Brain and nervous system functions require a constant supply of glucose in order to maintain normal physiological functions, therefore, the blood glucose levels during fasting should remain in the narrow margin between 80 and 100 mg/deciliter. The liver breaks down glycogen reserves during fasting, between meals and during sleep. In addition, when you feel hungry, the body breaks down fat reserves. Muscle proteins can also be broken down in the case of severe diabetes.

What is glucose tolerance? How does diabetes develop? And what are its possible complications?

During the fattening process (typical in Adult Diabetes) the body tries to deal with blood sugar surpluses by excess secretions of insulin. Following prolonged exposure to high levels of Insulin, a decrease in sensitivity to it is experiences (“Latent” diabetes), so that the amount of secreted Insulin is no longer effective (Insulin resistance). As result of that, the blood glucose levels start to rise, and often a rise in blood fat levels is also evident.

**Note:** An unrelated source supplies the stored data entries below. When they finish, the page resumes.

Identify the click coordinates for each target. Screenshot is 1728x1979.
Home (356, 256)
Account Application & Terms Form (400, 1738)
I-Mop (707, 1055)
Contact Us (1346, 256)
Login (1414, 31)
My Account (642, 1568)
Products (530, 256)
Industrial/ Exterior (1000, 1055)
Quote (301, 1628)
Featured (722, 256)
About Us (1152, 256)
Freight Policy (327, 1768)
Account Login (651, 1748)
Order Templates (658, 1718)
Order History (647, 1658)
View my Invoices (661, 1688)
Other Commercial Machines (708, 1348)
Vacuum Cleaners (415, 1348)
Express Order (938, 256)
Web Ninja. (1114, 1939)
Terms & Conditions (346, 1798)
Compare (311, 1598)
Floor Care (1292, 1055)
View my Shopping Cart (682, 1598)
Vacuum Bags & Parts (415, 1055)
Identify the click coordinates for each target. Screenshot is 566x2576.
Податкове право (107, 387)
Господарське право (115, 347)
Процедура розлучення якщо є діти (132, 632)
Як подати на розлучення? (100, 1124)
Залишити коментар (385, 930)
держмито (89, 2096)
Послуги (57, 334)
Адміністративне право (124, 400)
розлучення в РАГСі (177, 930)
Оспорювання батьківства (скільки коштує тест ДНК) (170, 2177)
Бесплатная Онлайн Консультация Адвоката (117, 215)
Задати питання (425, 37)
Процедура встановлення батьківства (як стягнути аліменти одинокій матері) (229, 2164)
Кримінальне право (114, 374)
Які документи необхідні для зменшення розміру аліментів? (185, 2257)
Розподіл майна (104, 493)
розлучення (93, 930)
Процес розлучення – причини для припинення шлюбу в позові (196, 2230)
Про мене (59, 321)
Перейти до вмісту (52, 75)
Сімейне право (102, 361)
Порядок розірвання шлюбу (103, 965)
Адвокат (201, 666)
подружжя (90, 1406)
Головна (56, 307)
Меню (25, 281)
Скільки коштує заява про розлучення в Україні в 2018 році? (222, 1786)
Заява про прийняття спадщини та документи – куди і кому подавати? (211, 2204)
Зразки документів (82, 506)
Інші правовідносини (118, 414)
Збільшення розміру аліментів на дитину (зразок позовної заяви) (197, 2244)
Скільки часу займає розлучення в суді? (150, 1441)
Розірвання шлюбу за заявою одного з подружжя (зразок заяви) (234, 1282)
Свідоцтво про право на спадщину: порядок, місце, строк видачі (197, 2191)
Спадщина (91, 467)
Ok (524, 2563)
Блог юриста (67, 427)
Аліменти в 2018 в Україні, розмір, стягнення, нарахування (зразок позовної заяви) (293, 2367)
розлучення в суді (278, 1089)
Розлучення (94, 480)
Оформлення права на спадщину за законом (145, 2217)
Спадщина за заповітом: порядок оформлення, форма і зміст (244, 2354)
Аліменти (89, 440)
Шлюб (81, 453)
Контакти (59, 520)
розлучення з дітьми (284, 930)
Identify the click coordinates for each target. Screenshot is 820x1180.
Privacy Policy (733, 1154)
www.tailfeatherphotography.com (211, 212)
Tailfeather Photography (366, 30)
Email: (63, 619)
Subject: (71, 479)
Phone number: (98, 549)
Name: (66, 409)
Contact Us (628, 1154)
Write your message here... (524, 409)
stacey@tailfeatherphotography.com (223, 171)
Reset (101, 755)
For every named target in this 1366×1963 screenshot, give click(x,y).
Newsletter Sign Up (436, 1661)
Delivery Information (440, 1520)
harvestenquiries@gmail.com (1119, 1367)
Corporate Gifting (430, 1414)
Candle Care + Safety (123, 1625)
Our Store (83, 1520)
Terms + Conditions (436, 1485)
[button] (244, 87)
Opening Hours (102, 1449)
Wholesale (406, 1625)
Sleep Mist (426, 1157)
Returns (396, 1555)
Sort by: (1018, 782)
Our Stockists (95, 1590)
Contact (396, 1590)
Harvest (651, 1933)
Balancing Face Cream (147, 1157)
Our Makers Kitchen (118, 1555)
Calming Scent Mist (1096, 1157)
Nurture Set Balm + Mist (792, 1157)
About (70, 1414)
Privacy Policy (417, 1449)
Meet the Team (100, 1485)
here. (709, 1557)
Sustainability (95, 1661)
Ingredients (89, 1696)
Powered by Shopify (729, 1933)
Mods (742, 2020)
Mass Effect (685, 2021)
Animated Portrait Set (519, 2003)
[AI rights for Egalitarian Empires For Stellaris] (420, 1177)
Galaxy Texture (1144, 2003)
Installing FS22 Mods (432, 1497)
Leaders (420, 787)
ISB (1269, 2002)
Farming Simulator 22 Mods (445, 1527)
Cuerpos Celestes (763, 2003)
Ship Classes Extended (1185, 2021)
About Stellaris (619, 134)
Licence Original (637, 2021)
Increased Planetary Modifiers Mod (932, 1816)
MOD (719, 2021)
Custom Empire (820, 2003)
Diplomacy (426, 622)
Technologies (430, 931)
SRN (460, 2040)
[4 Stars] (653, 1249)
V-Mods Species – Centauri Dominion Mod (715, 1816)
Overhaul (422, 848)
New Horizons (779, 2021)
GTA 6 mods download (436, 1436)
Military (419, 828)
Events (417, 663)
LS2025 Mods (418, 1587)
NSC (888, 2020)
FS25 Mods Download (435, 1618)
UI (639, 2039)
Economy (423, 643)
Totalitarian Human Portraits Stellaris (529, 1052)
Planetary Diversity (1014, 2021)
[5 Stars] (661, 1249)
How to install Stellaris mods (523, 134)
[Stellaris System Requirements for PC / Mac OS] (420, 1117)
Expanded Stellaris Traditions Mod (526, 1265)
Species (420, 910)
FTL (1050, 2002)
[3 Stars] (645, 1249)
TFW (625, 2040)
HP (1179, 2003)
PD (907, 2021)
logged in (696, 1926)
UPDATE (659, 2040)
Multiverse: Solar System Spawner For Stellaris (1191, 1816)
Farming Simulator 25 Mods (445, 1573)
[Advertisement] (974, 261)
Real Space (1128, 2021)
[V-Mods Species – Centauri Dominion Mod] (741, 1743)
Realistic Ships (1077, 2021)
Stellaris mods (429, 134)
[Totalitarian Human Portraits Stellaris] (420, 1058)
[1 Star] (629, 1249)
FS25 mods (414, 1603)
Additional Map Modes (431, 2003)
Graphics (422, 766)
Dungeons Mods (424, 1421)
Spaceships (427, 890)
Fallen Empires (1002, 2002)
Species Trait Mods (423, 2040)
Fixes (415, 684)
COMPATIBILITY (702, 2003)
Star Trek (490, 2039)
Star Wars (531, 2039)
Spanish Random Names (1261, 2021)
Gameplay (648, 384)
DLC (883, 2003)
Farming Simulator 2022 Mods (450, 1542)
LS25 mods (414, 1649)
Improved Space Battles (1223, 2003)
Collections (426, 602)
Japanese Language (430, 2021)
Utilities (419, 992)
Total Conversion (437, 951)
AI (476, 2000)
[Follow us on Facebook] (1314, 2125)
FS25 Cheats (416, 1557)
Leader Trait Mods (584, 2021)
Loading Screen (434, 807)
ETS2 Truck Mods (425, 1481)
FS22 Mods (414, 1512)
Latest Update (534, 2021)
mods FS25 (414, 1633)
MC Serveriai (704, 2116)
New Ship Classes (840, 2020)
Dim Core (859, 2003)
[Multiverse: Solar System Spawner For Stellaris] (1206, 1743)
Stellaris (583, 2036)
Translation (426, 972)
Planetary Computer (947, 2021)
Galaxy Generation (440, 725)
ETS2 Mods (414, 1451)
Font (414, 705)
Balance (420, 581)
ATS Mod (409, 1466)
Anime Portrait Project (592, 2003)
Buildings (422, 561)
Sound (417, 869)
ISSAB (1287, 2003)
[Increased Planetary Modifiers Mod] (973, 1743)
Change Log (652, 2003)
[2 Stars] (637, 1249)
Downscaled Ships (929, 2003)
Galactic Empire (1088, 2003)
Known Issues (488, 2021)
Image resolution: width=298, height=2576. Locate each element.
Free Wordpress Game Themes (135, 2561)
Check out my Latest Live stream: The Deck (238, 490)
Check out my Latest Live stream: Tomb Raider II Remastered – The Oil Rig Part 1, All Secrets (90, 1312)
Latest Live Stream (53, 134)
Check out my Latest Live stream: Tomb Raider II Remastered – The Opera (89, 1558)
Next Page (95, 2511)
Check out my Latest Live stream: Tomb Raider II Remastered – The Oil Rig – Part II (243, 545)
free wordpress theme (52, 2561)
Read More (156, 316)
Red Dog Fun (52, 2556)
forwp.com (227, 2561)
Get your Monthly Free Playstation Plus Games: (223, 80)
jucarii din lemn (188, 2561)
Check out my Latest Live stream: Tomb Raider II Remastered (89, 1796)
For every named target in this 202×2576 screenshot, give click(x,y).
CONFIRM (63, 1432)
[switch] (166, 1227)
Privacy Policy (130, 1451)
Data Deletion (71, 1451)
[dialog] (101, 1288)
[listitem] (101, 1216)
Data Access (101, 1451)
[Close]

Possible Complications that may appear as result of Diabetes

life challanges diabetes

High levels of blood glucose for extended periods of time harm the function of the blood vessels through creations of free radicals and development of sclerotic layers (accumulation of blood fats over the blood vessels walls that block their shaft).

The blood vessels with the largest potential of being damaged include the coronary veins arteries, feeding the heart muscle (cardiac episode) the neck arteries (brain stroke) the blood vessels of the eye retina (blindness) the kidney (kidney failure) the reproductive systems (impotence) and the nerve fibers (particularly those responsible for sensation in the lower limbs).

Another significant expression for diabetic damage is the appearance of “diabetic ulcers”, mainly on the feet. These ulcers tend to get easily infected, have a slow healing rate and may result in gangrene (which requires surgical amputation).

Signs of Diabetes and its Basic Treatment

The first symptoms that appear upon the beginning of onset of diabetes include: increased thirst and sensation of dryness of the mouth, extensive urination (mainly at night) accompanied by a pungent odor, fatigue after light exertion compared to the past, sensations of intense hunger between meals accompanied by a “drop” in sugar levels between meals, manifested by sweating, nervousness, rapid pulse and haze.

Early diagnosis is a highly important factor for treating chronic diseases like diabetes. Upon the progression of the illness, there is a decrease in the quantity of secreted insulin, in which stage the common practice is to integrate Insulin treatment from an external source - injections.

Most conventional medications given through oral administration have known side effects. Medications administered through injection are often treated with low response levels by patients.